About this exercise: The material below contains a line with "Task: Click the Tab separated mode button" and a line with "You are a computer-use agent. Image resolution: width=998". Copy exactly those two lines and all lines between them.

Records provided:
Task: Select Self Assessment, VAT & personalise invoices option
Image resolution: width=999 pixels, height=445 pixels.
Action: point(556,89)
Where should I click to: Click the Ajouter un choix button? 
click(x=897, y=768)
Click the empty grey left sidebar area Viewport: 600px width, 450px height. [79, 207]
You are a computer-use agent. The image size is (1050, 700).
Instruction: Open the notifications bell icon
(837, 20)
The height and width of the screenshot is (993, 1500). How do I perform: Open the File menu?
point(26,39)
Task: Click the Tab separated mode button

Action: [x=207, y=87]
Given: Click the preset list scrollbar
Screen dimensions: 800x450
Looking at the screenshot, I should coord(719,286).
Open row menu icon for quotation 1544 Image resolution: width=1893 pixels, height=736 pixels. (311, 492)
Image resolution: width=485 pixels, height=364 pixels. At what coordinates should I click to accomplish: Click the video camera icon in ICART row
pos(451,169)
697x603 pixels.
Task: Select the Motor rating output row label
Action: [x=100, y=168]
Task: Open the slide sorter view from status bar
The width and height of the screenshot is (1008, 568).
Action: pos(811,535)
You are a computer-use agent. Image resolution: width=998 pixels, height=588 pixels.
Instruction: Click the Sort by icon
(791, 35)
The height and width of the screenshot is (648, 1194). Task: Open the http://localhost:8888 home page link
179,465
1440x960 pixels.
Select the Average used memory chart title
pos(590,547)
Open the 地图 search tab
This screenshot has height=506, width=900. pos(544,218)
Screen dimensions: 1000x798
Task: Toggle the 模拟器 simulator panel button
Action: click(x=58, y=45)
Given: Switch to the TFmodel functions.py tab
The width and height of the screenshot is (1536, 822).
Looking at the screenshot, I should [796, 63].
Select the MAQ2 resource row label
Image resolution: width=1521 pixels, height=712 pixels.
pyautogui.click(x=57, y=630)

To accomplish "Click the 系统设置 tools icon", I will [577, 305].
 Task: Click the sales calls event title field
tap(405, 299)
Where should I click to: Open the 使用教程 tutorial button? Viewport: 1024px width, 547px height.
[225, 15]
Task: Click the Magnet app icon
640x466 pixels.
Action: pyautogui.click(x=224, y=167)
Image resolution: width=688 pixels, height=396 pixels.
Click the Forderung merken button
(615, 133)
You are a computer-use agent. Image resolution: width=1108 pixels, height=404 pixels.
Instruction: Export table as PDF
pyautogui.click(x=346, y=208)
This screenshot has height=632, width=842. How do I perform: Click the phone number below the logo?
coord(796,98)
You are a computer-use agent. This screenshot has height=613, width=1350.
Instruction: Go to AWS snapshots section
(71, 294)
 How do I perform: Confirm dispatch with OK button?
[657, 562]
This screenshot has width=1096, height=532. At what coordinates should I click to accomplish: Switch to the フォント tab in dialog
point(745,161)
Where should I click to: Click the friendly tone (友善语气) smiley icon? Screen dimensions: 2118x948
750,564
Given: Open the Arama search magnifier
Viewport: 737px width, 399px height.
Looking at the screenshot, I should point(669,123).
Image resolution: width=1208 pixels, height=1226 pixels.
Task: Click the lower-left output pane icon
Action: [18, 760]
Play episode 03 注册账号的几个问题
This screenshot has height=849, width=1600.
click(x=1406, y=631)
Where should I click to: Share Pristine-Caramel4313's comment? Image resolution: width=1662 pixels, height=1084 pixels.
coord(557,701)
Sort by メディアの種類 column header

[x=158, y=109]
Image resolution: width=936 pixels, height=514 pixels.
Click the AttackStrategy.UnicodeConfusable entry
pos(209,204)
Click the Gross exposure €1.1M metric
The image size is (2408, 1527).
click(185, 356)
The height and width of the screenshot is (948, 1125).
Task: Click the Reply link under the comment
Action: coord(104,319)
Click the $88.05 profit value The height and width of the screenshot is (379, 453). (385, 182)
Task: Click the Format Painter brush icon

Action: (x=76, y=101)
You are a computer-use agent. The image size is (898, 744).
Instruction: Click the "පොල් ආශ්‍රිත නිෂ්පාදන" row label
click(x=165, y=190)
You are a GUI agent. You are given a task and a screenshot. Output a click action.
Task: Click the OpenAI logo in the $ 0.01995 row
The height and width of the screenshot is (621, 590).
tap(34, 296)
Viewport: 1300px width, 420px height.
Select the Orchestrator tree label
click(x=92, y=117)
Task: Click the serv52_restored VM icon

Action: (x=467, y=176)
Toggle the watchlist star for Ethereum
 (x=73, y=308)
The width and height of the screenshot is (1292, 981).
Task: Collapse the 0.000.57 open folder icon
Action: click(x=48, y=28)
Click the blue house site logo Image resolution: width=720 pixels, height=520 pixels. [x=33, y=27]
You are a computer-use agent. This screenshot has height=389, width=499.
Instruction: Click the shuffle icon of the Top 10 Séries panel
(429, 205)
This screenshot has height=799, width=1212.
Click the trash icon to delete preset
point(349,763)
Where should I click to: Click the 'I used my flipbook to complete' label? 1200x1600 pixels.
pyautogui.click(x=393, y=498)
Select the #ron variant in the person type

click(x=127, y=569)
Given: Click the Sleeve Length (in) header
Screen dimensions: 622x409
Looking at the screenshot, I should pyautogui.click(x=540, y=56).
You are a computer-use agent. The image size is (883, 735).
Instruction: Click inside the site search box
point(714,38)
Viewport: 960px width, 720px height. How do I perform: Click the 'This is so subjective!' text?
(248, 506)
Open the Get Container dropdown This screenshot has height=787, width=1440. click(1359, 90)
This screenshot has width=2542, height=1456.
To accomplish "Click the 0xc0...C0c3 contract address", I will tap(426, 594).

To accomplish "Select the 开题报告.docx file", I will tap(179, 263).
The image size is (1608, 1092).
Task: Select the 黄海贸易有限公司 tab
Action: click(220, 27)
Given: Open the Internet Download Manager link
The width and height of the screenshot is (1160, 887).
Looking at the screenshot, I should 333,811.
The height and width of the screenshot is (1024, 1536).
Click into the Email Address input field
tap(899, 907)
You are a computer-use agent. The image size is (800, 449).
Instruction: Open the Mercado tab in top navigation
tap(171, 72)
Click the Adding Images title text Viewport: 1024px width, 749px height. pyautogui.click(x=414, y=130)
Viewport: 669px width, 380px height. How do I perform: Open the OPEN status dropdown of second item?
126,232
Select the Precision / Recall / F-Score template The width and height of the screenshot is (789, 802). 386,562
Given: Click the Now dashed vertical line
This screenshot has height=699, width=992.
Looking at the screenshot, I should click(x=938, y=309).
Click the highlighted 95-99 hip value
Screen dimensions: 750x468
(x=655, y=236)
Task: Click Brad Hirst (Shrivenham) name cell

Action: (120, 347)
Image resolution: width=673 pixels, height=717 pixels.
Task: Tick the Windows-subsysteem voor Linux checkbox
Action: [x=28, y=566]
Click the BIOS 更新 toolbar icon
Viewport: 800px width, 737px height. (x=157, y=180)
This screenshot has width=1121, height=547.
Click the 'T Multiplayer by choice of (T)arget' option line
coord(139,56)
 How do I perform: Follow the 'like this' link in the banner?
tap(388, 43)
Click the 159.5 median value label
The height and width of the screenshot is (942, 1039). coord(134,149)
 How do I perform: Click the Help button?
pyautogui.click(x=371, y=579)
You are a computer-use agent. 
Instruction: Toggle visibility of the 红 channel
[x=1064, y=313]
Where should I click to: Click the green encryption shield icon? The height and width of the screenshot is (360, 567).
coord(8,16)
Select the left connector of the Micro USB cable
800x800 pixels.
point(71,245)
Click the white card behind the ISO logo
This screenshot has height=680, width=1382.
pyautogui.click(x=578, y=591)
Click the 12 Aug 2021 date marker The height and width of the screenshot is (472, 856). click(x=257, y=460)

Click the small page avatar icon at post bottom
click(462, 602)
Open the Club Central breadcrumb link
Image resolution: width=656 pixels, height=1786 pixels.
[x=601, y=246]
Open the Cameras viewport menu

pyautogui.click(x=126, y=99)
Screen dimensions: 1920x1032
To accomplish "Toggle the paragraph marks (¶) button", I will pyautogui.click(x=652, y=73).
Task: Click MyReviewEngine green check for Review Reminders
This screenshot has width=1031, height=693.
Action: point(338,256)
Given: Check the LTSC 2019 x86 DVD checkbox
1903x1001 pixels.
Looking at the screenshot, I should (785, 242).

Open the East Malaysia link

Response to this exercise:
Task: Click the Tab separated mode button

Action: [x=207, y=87]
Given: Click the preset list scrollbar
Screen dimensions: 800x450
Looking at the screenshot, I should coord(719,286).
Open row menu icon for quotation 1544 Image resolution: width=1893 pixels, height=736 pixels. (311, 492)
Image resolution: width=485 pixels, height=364 pixels. At what coordinates should I click to accomplish: Click the video camera icon in ICART row
pos(451,169)
697x603 pixels.
Task: Select the Motor rating output row label
Action: [x=100, y=168]
Task: Open the slide sorter view from status bar
The width and height of the screenshot is (1008, 568).
Action: pos(811,535)
You are a computer-use agent. Image resolution: width=998 pixels, height=588 pixels.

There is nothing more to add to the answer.